Pull every line with "computer" from the entries below.

Top of Record excerpts

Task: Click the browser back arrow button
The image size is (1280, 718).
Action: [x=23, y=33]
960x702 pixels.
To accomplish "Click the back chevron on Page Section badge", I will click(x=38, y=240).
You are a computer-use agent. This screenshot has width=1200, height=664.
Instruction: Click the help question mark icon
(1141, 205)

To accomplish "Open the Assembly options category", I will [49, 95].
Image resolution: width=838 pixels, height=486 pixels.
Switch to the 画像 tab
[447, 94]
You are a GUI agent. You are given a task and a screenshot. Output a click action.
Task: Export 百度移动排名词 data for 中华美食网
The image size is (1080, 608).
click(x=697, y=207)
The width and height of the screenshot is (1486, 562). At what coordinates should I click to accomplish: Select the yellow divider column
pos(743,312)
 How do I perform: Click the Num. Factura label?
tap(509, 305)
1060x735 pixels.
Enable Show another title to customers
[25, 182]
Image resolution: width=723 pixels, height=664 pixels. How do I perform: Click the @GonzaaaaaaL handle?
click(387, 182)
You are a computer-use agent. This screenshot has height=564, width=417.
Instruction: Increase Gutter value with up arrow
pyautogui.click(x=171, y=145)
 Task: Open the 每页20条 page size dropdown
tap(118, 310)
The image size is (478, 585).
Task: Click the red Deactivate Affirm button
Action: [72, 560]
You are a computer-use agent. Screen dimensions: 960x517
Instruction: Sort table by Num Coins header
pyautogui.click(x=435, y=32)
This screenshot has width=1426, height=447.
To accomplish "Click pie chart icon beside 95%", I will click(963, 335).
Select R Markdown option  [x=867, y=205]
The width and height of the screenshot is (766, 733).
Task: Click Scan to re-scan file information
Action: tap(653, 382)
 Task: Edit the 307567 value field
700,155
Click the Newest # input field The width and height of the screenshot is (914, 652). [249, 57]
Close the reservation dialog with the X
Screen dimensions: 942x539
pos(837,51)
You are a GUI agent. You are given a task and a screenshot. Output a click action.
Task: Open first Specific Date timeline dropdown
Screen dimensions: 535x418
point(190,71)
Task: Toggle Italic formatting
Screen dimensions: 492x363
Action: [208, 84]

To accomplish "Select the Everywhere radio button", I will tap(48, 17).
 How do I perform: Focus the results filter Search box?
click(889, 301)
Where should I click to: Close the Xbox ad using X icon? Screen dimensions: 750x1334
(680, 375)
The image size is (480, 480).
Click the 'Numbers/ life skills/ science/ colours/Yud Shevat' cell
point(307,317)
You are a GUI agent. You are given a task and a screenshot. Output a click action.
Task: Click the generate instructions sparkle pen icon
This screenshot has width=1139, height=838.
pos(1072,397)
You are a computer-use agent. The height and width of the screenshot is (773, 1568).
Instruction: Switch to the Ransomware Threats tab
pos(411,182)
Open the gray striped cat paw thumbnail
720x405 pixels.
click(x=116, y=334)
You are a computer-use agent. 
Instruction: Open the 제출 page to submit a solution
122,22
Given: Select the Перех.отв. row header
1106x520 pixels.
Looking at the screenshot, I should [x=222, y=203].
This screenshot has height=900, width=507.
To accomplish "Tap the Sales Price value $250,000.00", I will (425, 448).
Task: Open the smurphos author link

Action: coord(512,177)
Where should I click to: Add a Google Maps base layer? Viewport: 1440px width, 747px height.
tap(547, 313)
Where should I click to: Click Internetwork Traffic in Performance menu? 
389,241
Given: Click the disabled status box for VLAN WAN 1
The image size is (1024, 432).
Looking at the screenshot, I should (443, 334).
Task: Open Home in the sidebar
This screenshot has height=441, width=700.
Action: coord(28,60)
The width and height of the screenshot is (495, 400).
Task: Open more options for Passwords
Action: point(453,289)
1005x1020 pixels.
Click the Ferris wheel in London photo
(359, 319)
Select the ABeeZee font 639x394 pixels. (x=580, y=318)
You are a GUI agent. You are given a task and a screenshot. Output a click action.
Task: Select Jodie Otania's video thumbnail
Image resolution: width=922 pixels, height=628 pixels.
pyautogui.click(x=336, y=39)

Bottom of Record excerpts

§ **Your response**:
You are a computer-use agent. This screenshot has width=1200, height=664.
You are a computer-use agent. This screenshot has height=564, width=417.
You are a computer-use agent. Screen dimensions: 960x517
You are a computer-use agent. The height and width of the screenshot is (773, 1568).
You are a computer-use agent. 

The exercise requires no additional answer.